By Ben Worthen, Wall Street Journal
September 5, 2007, 8:06 AM EDT


IBM’s venture-capital group is different from a traditional VC firm. Instead of giving promising startups seed money in exchange for an equity stake, IBM gives startups software and hardware and consulting services, and introduces promising companies to IBM’s customers. IBM uses the new products as a way to sell its consulting services. The venture group is part of a $1 billion a year partnership effort by IBM, Drew Clark, a director with the group, tells the Business Technology Blog.


One of the biggest looming issues for businesses is green technology, Clark tells us. It’s a much bigger issue than just being a good corporate citizen; companies spend millions a year on energy that they don’t need. IBM works with companies like Sensicore that make Internet-connected sensors that can measure anything from water quality to how hot a piece of equipment is. This information can help companies make strategic energy-consumption decisions, such as when to turn on the air conditioning or to cool only selected parts of a datacenter.
It’s not enough just to have this data, however. Companies will need to make sense of the information these sensors pick up.
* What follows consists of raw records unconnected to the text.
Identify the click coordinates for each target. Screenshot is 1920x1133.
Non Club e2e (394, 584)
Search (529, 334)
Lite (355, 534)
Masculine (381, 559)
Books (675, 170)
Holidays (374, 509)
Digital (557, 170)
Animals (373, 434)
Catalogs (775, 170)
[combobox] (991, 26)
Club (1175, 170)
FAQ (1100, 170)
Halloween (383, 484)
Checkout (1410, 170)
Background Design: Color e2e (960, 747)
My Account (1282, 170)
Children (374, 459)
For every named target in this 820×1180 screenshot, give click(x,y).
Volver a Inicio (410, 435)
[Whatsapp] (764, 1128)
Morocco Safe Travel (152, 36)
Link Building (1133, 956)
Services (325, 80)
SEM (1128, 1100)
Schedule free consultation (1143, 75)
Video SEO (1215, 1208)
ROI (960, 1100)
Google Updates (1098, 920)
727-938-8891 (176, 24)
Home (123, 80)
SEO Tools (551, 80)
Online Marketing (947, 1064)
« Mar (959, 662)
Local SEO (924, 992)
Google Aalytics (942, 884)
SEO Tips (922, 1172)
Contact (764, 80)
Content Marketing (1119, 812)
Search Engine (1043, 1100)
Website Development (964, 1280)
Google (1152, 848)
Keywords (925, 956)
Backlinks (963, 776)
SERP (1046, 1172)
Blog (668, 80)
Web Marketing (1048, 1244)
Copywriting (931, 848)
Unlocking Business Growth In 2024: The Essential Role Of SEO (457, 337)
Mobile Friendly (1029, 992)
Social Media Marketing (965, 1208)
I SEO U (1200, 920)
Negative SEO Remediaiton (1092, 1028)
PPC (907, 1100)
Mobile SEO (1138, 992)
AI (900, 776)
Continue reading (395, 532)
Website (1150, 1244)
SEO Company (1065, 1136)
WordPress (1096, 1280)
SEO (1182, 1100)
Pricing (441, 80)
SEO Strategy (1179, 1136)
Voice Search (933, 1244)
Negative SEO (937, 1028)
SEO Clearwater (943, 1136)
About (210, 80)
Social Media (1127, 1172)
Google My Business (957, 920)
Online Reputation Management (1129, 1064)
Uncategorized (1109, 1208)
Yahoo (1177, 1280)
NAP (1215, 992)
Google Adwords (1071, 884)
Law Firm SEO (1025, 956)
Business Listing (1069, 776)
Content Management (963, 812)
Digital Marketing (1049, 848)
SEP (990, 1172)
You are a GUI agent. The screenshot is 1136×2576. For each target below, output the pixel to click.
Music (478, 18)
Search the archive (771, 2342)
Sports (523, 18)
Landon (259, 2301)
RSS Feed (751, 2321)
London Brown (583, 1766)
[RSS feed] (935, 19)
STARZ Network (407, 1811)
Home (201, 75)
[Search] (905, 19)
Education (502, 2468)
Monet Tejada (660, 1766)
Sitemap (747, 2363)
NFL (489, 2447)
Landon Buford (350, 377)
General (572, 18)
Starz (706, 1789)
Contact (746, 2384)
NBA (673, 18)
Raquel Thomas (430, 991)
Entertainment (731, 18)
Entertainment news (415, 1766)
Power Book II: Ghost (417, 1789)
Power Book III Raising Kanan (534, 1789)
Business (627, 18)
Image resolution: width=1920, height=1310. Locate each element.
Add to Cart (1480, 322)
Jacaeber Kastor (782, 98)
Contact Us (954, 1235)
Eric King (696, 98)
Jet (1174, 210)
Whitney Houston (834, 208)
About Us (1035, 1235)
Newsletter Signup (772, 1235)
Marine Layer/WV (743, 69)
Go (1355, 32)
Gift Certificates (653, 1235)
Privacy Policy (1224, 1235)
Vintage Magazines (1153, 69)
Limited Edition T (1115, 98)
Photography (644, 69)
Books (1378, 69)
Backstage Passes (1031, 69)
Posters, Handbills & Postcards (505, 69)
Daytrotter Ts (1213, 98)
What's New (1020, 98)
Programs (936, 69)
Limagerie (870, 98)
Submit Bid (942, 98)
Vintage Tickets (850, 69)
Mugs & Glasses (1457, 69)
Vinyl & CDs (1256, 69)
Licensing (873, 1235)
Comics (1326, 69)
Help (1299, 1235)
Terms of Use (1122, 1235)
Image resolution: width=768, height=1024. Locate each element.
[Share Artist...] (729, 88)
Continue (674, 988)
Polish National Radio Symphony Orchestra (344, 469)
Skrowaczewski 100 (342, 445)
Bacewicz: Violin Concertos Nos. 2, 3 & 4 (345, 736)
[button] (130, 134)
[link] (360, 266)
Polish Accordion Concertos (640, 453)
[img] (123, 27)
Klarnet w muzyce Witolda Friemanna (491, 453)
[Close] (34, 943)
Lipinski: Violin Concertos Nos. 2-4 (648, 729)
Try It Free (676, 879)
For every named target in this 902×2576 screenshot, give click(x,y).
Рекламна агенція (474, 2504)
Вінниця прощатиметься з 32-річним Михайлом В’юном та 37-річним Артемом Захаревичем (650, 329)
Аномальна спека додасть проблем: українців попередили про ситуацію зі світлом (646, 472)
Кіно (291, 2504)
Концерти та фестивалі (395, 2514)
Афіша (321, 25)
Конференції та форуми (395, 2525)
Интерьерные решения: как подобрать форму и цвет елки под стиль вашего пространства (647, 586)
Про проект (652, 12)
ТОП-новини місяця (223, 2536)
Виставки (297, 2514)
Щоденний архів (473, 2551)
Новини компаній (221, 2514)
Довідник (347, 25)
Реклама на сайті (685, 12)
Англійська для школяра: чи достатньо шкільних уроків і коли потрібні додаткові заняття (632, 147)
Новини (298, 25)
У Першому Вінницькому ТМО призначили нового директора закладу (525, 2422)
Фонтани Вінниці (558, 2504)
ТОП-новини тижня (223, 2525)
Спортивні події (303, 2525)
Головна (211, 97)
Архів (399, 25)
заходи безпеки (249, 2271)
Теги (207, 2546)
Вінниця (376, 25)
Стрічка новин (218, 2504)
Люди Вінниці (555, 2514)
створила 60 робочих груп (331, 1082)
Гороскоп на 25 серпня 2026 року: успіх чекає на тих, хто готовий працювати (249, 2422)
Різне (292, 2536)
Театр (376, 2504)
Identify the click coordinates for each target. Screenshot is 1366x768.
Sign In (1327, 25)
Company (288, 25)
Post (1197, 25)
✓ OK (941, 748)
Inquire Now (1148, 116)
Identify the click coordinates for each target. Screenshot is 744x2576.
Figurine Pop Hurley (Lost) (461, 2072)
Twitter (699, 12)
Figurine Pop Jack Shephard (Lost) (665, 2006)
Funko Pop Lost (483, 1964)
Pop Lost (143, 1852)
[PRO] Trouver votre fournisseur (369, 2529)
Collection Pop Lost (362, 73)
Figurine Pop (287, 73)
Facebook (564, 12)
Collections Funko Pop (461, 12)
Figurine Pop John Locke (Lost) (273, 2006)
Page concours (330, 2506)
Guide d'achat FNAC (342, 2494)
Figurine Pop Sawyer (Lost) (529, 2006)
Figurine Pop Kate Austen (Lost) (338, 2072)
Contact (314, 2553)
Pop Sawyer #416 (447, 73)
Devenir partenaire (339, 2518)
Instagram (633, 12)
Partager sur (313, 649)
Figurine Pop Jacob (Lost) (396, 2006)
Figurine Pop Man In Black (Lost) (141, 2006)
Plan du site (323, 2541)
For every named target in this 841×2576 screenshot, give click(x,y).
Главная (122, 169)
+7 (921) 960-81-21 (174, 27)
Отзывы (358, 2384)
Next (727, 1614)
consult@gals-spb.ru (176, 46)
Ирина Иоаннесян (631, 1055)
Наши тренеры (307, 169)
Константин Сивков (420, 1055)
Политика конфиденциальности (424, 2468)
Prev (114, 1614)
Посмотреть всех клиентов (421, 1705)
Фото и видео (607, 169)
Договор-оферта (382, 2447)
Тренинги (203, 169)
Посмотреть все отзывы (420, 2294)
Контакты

That’s why IBM is looking at companies like Synapsense that make software that can help companies manage the data from these sensors.


While companies have been slow to adopt so-called green technology, IBM thinks that will change. “We’re well beyond convinced,” says Clark. “We’re betting a lot of money on it.” IBM will presumably make a lot of that money back helping companies integrate their new sensor software with existing systems.